Jean-Pierre Damseaux and Cobus Vrey brought their Team Total Toyota RunX RSi home to a class A7 win after losing 2:40 on day 1 when the team was forced to change a power steering pump. Starting 3rd in class on Saturday, JP was in the lead after the SuperSpecial and held it to the end after a clean run.
Schalk Burger and Wimpie van Greunen squeaked home to a three second class A6 win in their SBinvest Toyota Corolla, leading a Toyota clean sweep in the class. Eugene Lourens/Derek Jacobs (Team Total Toyota Conquest) were 2nd in class after leading at the end of Friday, with the similar Conquest of Richard/Natasha Vaughan taking the final class podium place.
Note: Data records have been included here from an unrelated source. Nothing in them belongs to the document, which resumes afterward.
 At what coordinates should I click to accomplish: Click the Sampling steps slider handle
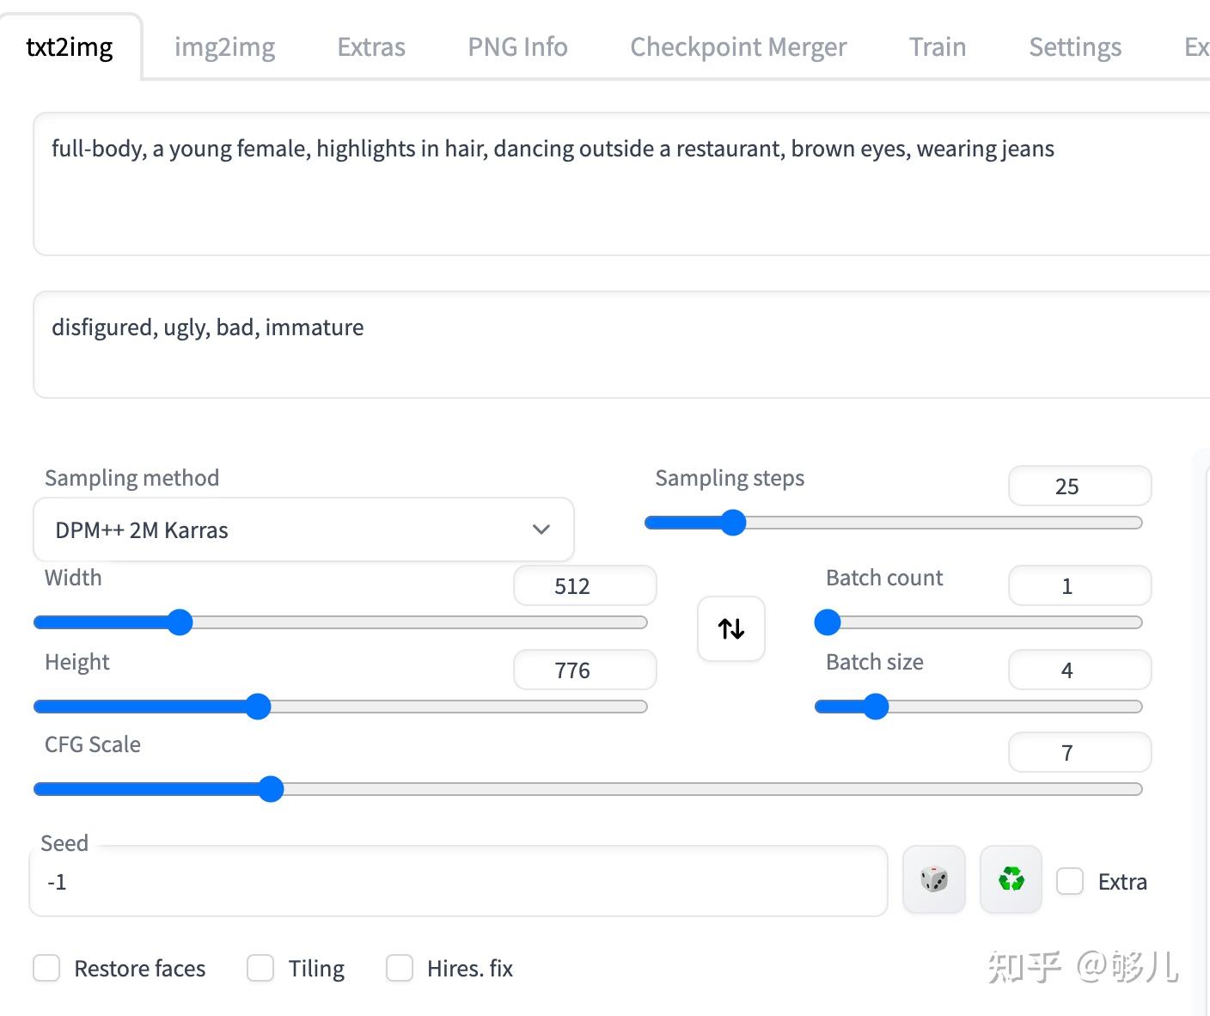point(733,523)
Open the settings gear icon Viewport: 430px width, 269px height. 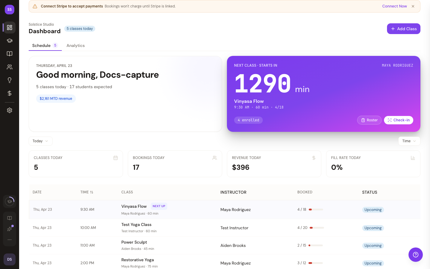pos(10,110)
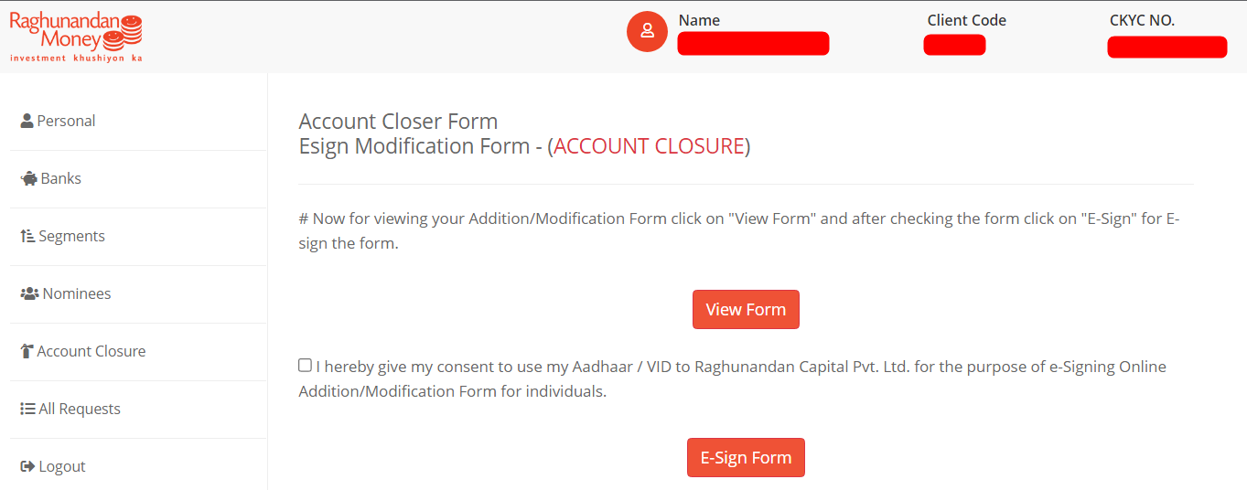Viewport: 1247px width, 490px height.
Task: Click the redacted CKYC NO. value
Action: click(x=1166, y=47)
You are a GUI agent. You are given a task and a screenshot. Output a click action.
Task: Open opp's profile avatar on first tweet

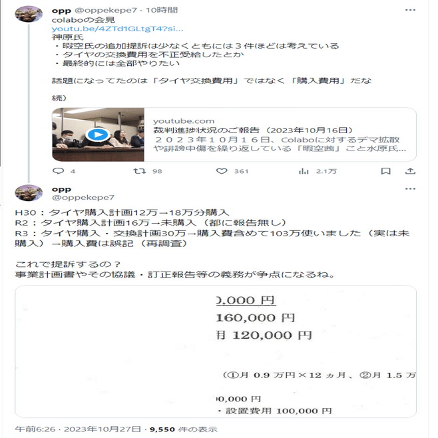(x=29, y=13)
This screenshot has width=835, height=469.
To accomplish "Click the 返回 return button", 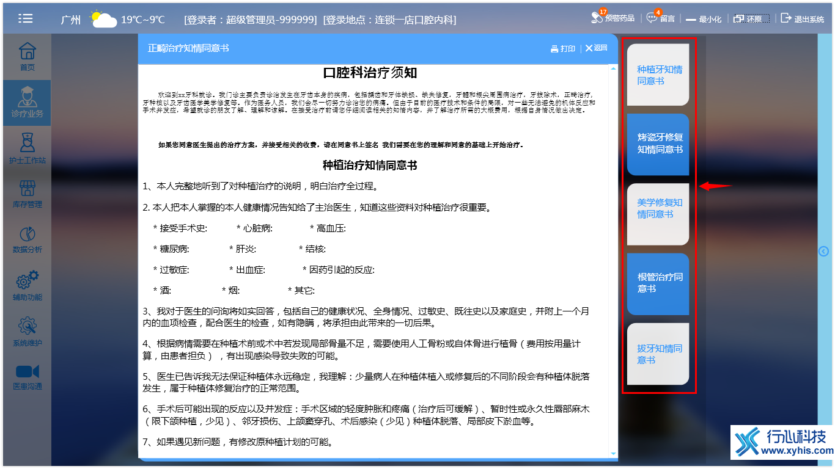I will pos(595,48).
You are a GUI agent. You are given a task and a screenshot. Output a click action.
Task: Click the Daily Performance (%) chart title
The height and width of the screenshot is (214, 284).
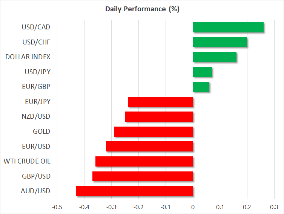[142, 9]
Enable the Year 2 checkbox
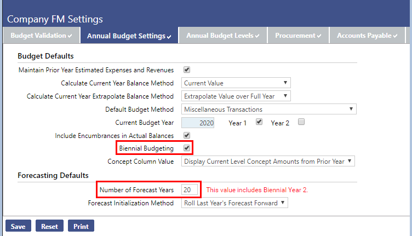Image resolution: width=412 pixels, height=236 pixels. pyautogui.click(x=301, y=122)
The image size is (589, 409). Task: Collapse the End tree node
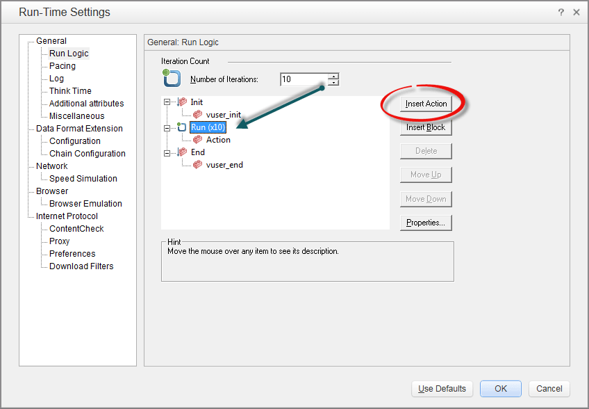click(167, 152)
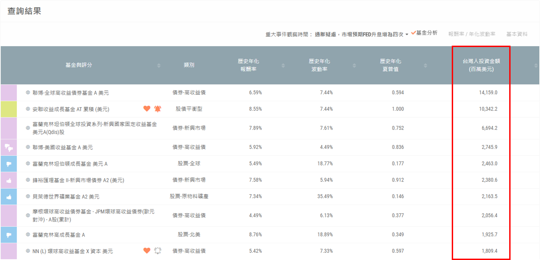Expand sort arrows on 台灣人投資金額 column
Screen dimensions: 542x260
536,65
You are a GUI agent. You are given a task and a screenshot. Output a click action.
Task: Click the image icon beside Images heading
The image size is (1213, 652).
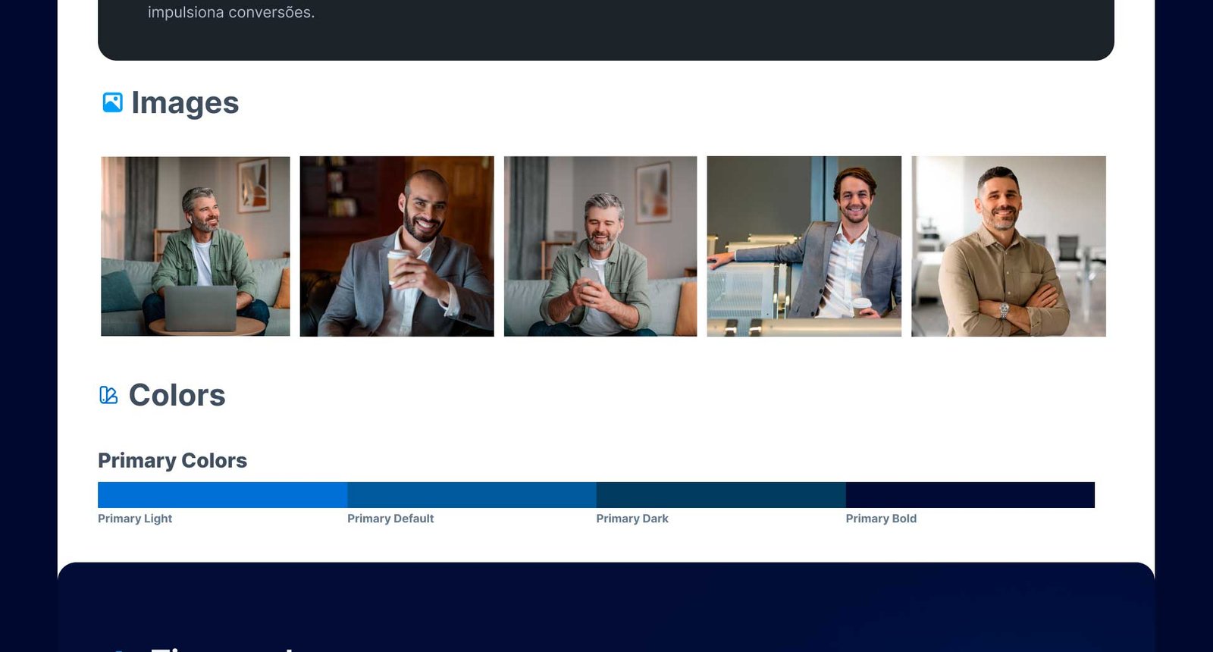[112, 102]
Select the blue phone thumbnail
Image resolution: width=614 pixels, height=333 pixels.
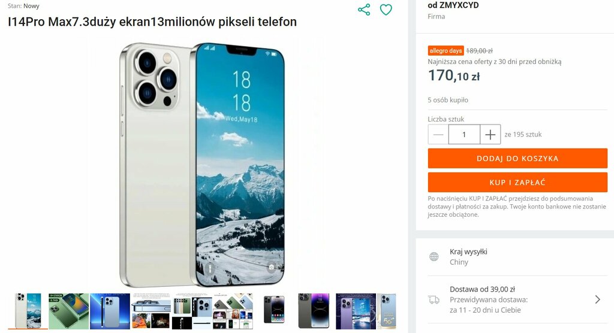(110, 311)
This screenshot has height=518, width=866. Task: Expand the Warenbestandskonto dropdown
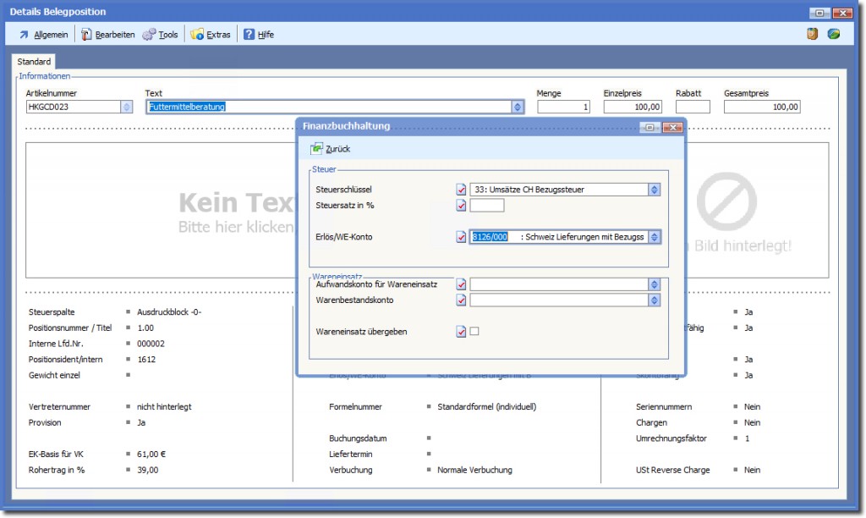pos(654,300)
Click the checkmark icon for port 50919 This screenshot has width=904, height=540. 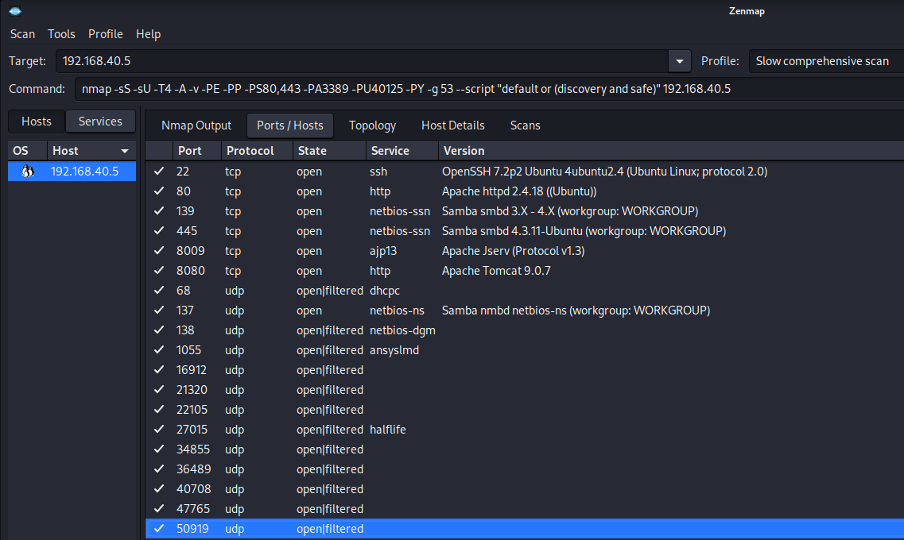(x=160, y=529)
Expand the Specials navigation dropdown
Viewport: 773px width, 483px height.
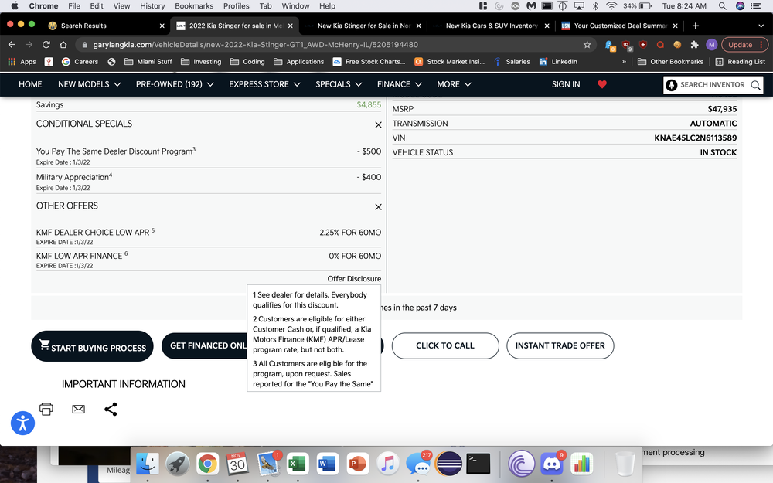pos(339,84)
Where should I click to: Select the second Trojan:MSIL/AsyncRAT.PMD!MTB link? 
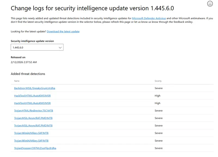(33, 126)
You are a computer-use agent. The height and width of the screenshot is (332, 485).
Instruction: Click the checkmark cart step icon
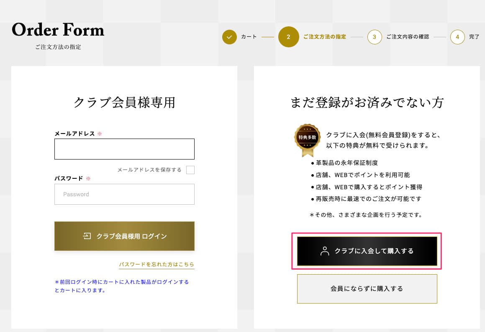click(x=229, y=37)
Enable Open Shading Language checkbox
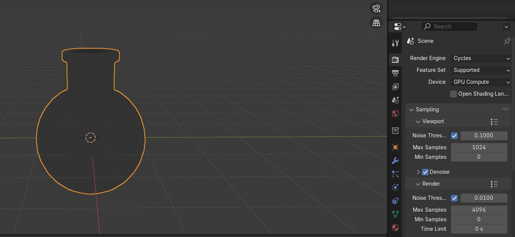 (x=454, y=94)
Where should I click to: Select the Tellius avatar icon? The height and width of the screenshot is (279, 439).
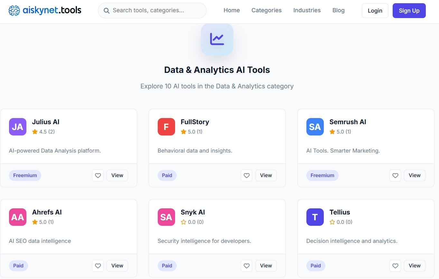pos(315,217)
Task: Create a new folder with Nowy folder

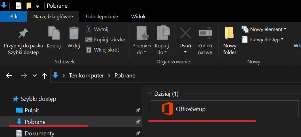Action: [x=230, y=40]
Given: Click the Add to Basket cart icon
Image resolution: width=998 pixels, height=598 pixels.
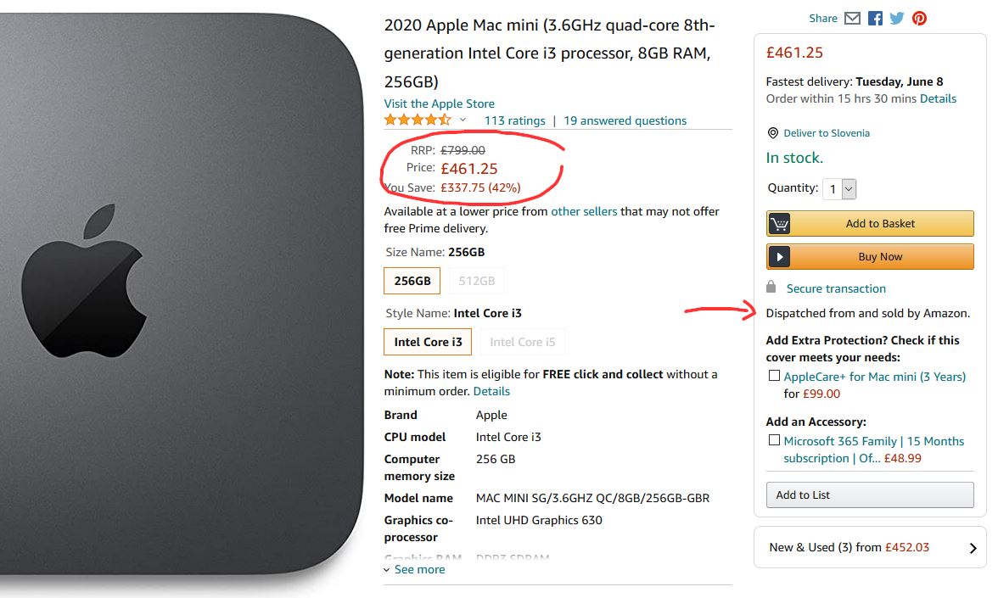Looking at the screenshot, I should pos(779,224).
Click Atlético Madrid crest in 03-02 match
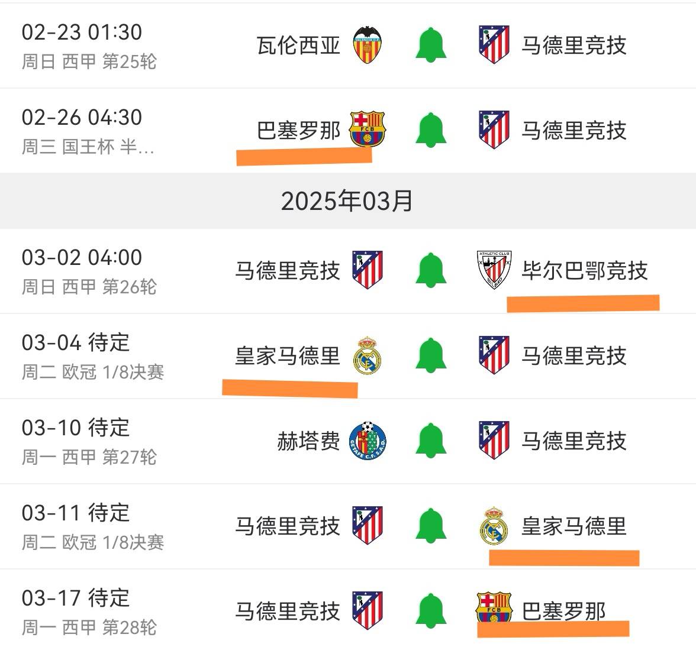 click(367, 270)
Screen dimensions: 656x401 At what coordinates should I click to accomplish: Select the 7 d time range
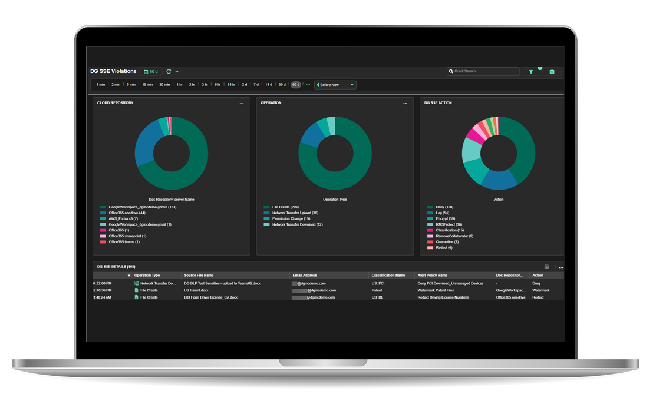(255, 84)
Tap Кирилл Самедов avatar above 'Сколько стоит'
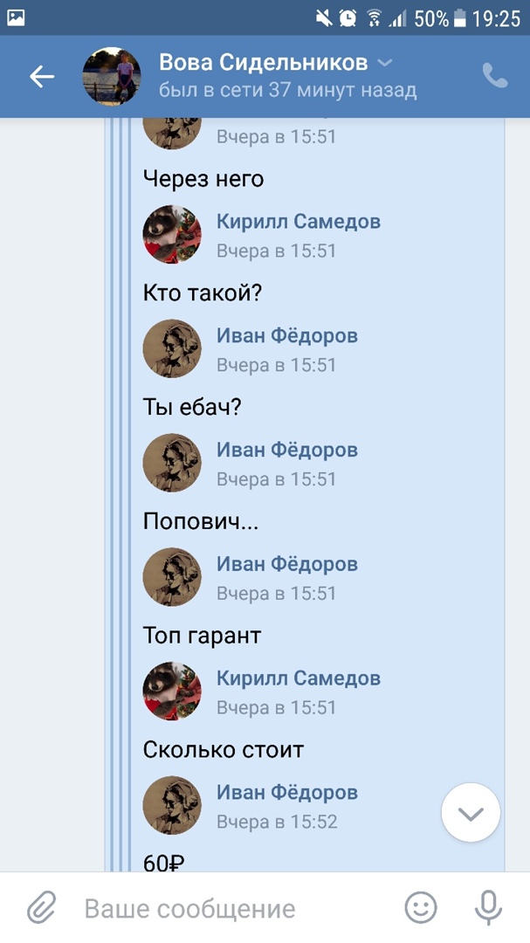530x943 pixels. (172, 692)
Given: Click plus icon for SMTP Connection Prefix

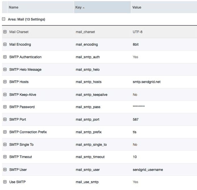Looking at the screenshot, I should point(5,132).
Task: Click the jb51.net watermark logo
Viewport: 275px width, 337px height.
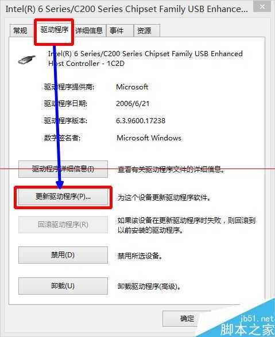Action: pos(247,326)
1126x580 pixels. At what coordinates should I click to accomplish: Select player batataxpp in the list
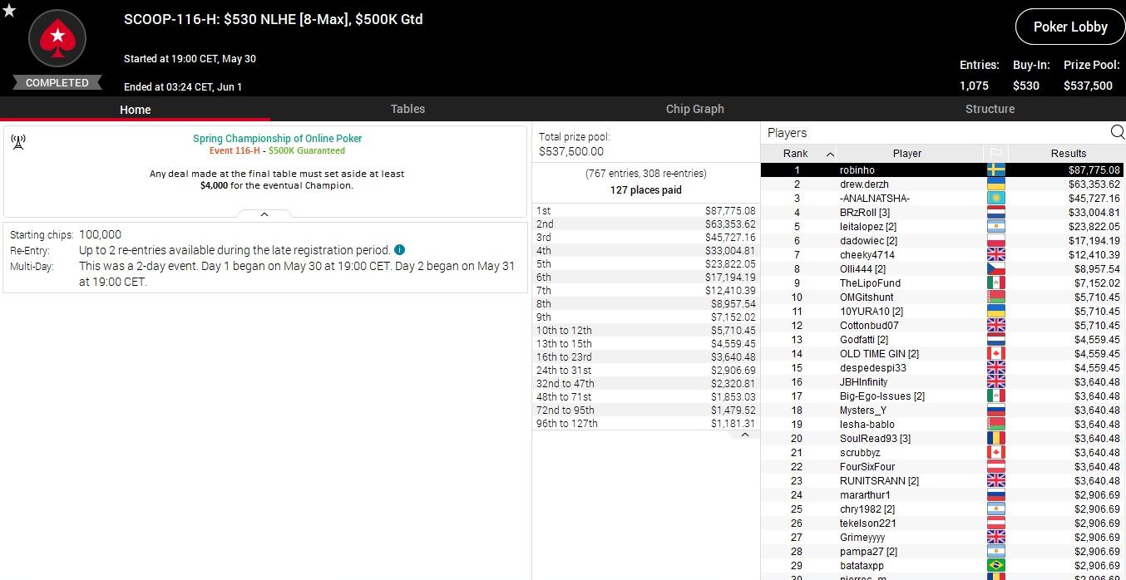pyautogui.click(x=862, y=566)
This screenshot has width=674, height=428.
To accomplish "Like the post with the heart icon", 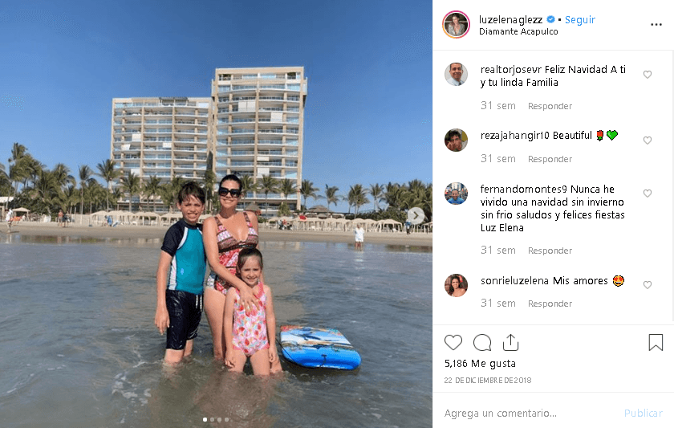I will pos(453,343).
Michael Houghton/Bryn Doherty, the reigning class A5 champions, took line honours in their Team Total Toyota Tazz after a sideshaft change on day 1. Etienne Malherbe/Hennie Botes brought their Aprilia Racing Toyota Tazz home in 2nd place after dropping a devastating 16 minutes in stage three when a jack seized while changing a flat tyre.
Mohammed Moosa/Henry Dearlove (Team Total Toyota RunX RSi) led class N3 for much of the way, but a puncture in the final stage cost the team 1½ minutes, dropping them to 2nd in class.
It was left to Kobus Roos and returnee co-driver Niel Fourie to claim the top spot in class N3, making up a 2½-minute deficit from day one (with two punctures in a single stage). Kobus pushed his Sasol Toyota RunX to the limit, taking the class lead by 1 second in the penultimate stage.
Former world karting champion Claudio Piazza Musso and Greg Gericke were in the thick of the N3 battle, but hit a rock in stage 9 which flattened a wheel and bent a shock absorber. The pair stopped and lost 5 minutes. In the final stage in the Nelspruit arena, the CWP broke, leaving Greg to push the RunX to the final time control.
Kosta Koumantarakis/Barry White (Toyota Corolla) and Jaco/George Baker (SBinvest Toyota Corolla) gave Toyota a 1-2 finish in class N2.
“At the pace we run at the front of class S2000, A7 and A6, you have to expect the odd car to break or fall on its roof”, said Wammy Haddad, Toyota Motorsport Manager. “We have a lot of work to do before the Zulu Rally next month, but it wasn’t a bad event for Toyota as a whole”.